Smart authorization
For an account to call an action defined in a service requires that the posted payload satisfies the authorization of the account.
Account authorization can use various techniques: simple signature verification, multi-signature verification, time locks, zero-knowledge proofs, and more. As technology progresses, new cryptographic techniques are discovered to improve the capabilities and efficiency of proving technology. Rather than attempt to add and maintain native support for all major authorization techniques, psibase instead describes a mechanism by which all accounts are given full programmatic control over how they should be authorized.
Goals
- Enable accounts to have complete programmatic control over how their account can be authorized
- Allow developers to develop, deploy, and use custom cryptographic verification programs without requiring coordinated upgrades to the native node software
Design
How it works
Overview
Any account may specify how it should be authorized. As the user interacts with psibase apps and publishes transactions to modify their state on the network, code is dynamically loaded on the client-side to ensure that the published transaction contains the necessary information to authorize the account. For example, if an account specifies that it uses a simple cryptographic signature for authorization, the psibase infrastructure on the client-side will automatically pull the corresponding signature-authorization plugin from the server and allow it to modify the transaction by adding signatures before it is published to the network.
This is fully dynamic.

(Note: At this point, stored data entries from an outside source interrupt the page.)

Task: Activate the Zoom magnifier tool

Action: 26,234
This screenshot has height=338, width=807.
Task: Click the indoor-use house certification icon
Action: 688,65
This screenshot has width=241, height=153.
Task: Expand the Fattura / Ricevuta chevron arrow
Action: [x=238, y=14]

Third-party developers can write their own authorization plugins, and accounts are free to use any authorization plugin.
Definitions
- Claim - Something that the submitter of a transaction claims to know (e.g. a public key)
- Proof - Conclusive evidence that the transaction submitter does actually know what she claims (e.g. a cryptographic signature)
- Transaction - A payload that specifies the intent of the sender to execute some code on the network
- Auth service - A service (configurable by each account) that specifies what claims are needed to authorize transactions from that account
- Verify service - A service that knows how to verify proof of a claim
Detailed steps
- Every psibase account must specify an auth service
- The auth service must enforce that transactions submitted by an account make one or more specific claims
- A transaction gets submitted with: the claim(s) required by the auth service, a corresponding proof(s), the name of a verify service(s)
- The auth service will verify the existence of the needed claims in the transaction and that the correct verify service was specified.
- The claim(s) and proof(s) are sent to the associated verify service(s), which can authorize (or fail) the transaction.
Architecture
A SignedTransaction
is constructed on the client-side. A SignedTransaction
is defined as follows:
classDiagram Transaction*--SignedTransaction Proof*--SignedTransaction Claim*--Transaction class SignedTransaction{ +Transaction t +List~Proof~ proofs } class Transaction{ +List~Claim~ claims } class Proof{ +Blob proofData } class Claim{ +Blob claimData +Account verifyService }
Note: A
SignedTransaction
should be renamed to something more generic, likeAuthedTransaction
, since "Signed" implies the specific claim/proof technique of using digital signatures.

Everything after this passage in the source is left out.